[MD] Unkludging the MoQ.
skutvik at online.no
skutvik at online.no
Fri Aug 13 10:39:45 PDT 2010
Hi Dave T.
12 Aug. u wrote:
> I find it interesting that only the two of you failed to take a face
> value that I did indeed make an error and send a junk draft file I
> always keep in my e-mail folder to put bits and pieces of stuff in.
> Also interesting is one says, "come back", the other, stay gone.
> Though it's evident from both of your responses to "junk" and in other
> messages that either of you credit my criticism with much value for
> either your work or Pirsig's. DMB sums it up quite nicely.
I used half my resources to unravel only this paragraph ;-)
> While biology is dependent on both inorganic and "organic" chemistry,
> not all "organic" chemistry requires DNA as this quote and the level
> diagrams fails to make clear. Early scientists made the same mistake
> in thinking all organic chemistry was predicated on some "life force."

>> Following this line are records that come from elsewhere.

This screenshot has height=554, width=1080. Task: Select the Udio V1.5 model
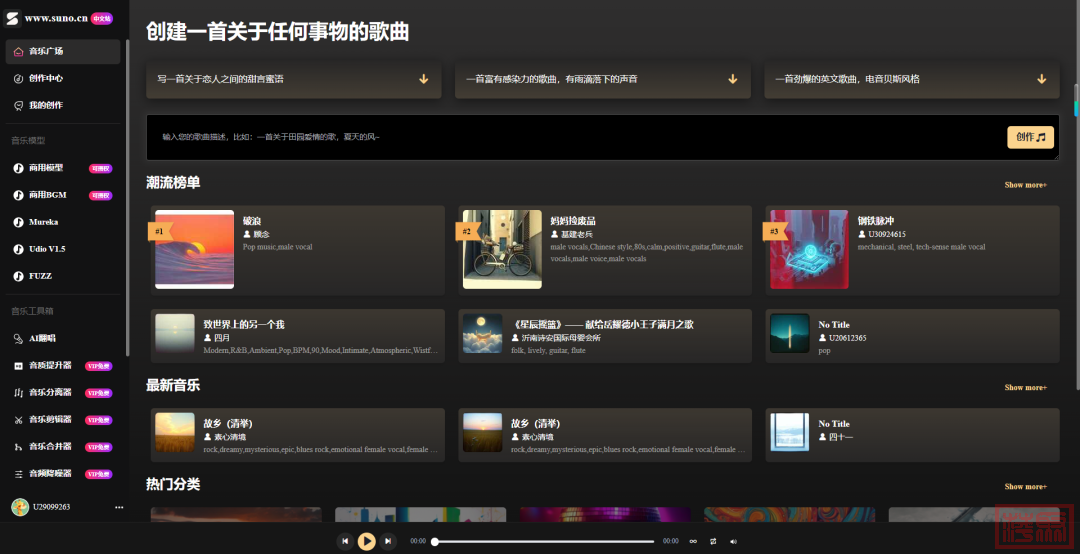[x=46, y=249]
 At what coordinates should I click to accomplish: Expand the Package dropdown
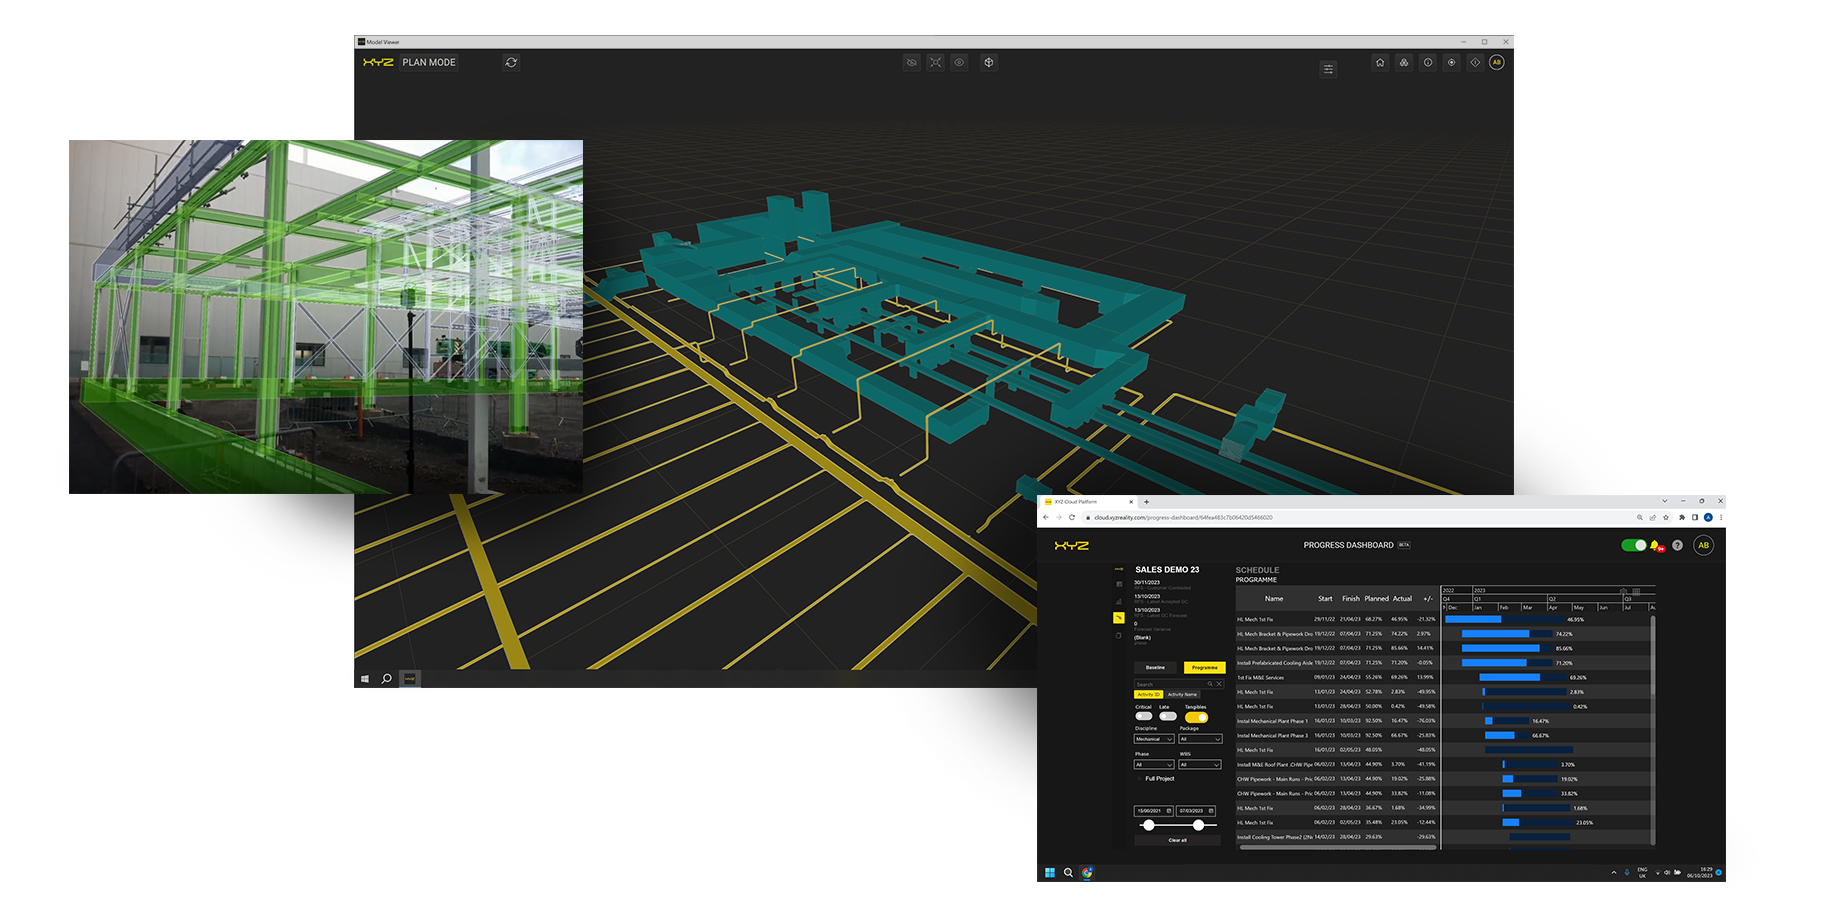tap(1200, 739)
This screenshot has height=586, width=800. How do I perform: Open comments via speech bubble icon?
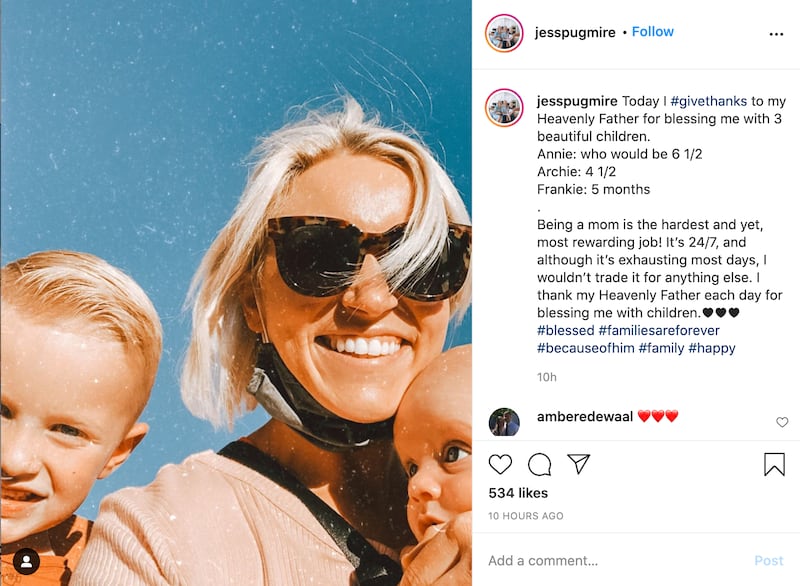(x=539, y=464)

> So long as the part "organic chemistry" prior to biology is understood
> to be part of the "inorganic" level the two bottom levels are
> workable.
Pirsig went into the inorganic-biological transition at great length
appointing the element carbon as life's building block (hardly great
news) but gave us no clues what he saw as "carbons" for the bio-socio
and socio-intellectual transitions. IMO he should have dropped ALL
such pseudo-scientific stuff, the MOQ is is NOT an "expansion of
existing knowledge" as some like to think, no Q-level really
corresponds to the scientific categories, but leaves the scientific
"objective" perspective completely for the moral perspective and the
new-coined moral levels.
> However there is not any dispute that sometime, somewhere, there was a
> transcendent leap in the quality of human animal's brain to process,
> store, and use information in ways that no other animals can. It
> doesn't really make a whole lot of difference whether it was
> biological or social event or some combination of hundreds of each the
> leap happened. And the best word candidate for that leap is
> "intellect". And by RMP law you can't have an emergent quality without
> an emergent level.
Agree, the human neocortex brain was clearly the biological "carbon"

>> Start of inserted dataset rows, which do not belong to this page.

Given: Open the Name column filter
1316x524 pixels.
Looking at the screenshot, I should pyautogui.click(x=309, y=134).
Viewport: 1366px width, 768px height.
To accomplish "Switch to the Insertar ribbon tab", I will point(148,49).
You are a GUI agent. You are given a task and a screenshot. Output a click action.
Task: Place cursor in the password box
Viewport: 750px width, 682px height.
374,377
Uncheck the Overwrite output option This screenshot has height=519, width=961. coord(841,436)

for the social development. The tendency to see "societies" with
animals and even lower down is a failure to understand the MORALS
of Q-society which is not merely banding together - animals do a lot of
that for survival reasons - but that of rising above biology's "eat and
proliferate" morality and it's here "traditional" morals enters existence.
Moreover the biological-social transition is where matter changes into
mind as many seem to believe (based on the orthodox theory how the
MOQ subsumes SOM)
> Now I'm going to take a "Great Leap" and guess one of the qualities of
> thought that was essential (maybe even the initial quality) for that
> "Great Leap Forward".
The "Great Leap forward" is the social-intellectual transition ... no?

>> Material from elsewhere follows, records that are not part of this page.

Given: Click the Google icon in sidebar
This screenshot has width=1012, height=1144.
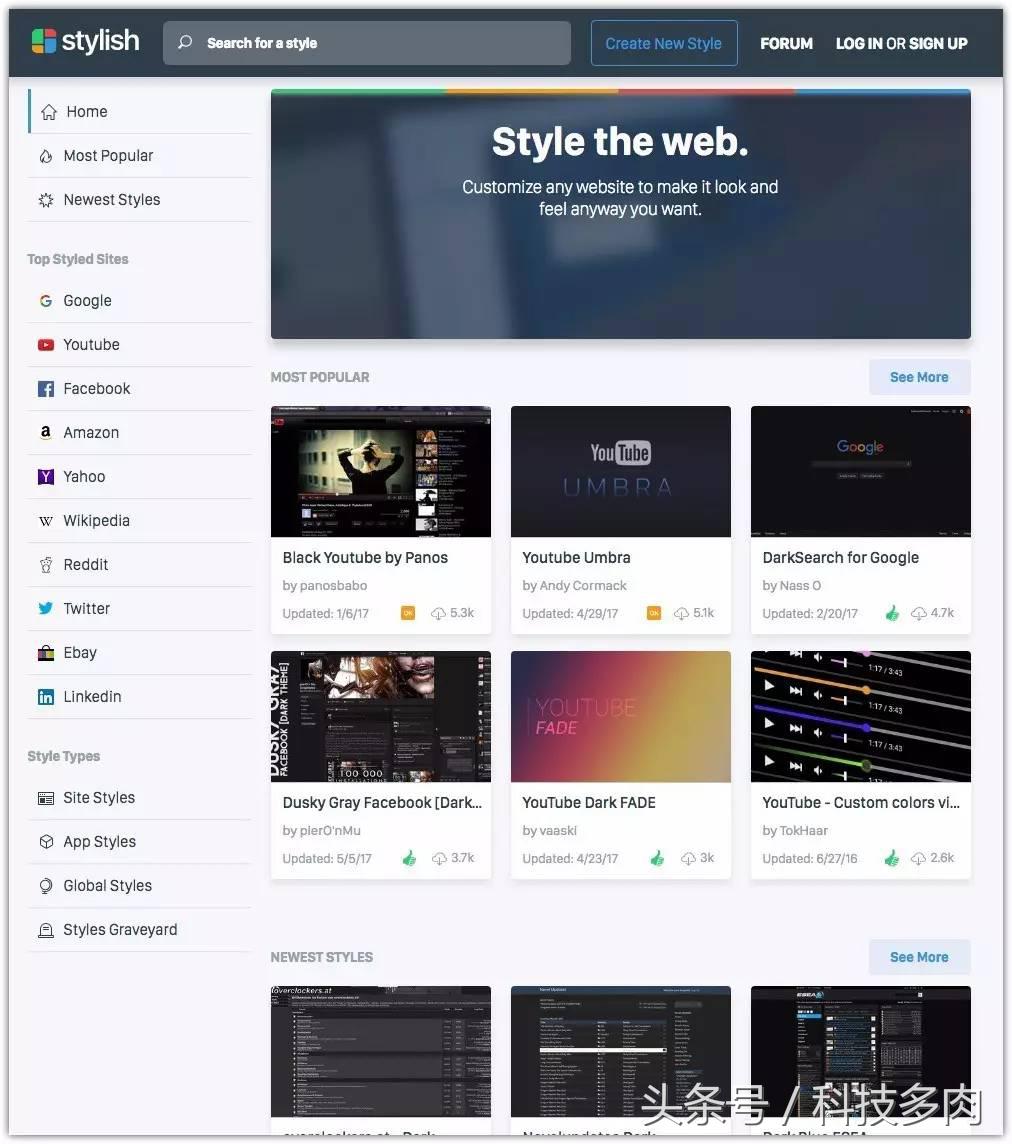Looking at the screenshot, I should coord(46,301).
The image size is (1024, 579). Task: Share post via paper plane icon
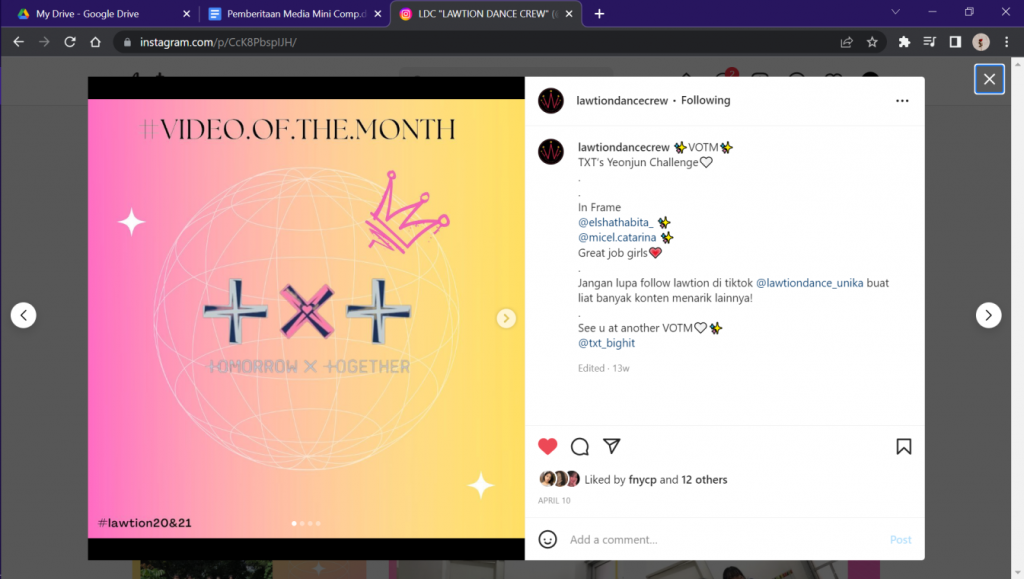pyautogui.click(x=611, y=446)
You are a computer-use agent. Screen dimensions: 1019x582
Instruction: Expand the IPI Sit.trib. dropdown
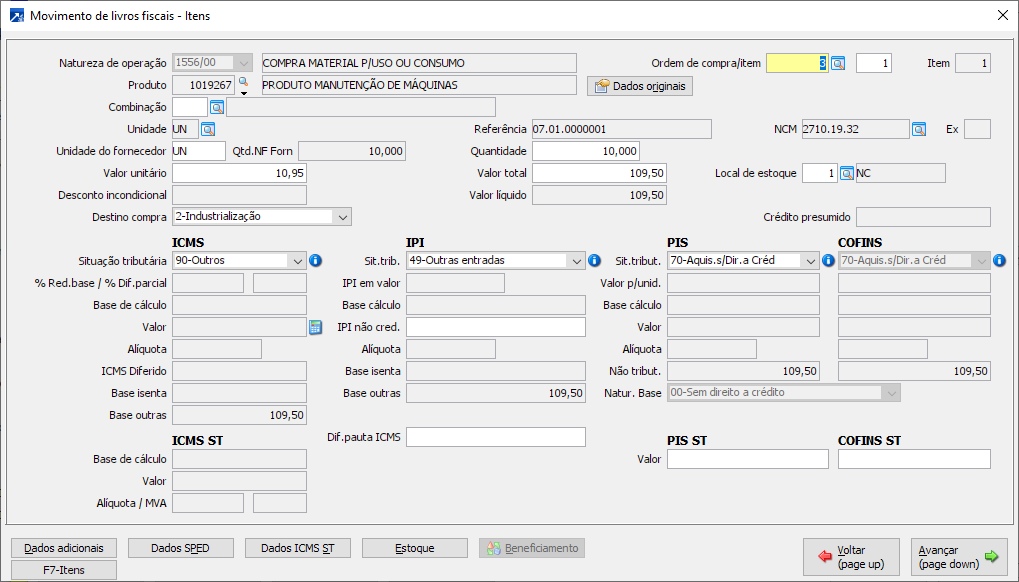576,260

> Visual abductive reasoning. Yep circle right back to one of the fathers
> of pragmatism dear old Charles Saunders Peirce. Do your research and
> let me know.
OK, Peirce is the father of the "Semiosis Metaphysics" which
compares to the MOQ at its early "trinity" stage, it skips the S/O
dualism and introduces a "triade reality" of a SIGN (=Quality) an
INTERPRETER (=subject) and an OBJECT (=ditto). But as we know
that stage did not last long for Pirsig before he shifted to the (what was
to become) Dynamic/Static Quality. That's my research this far.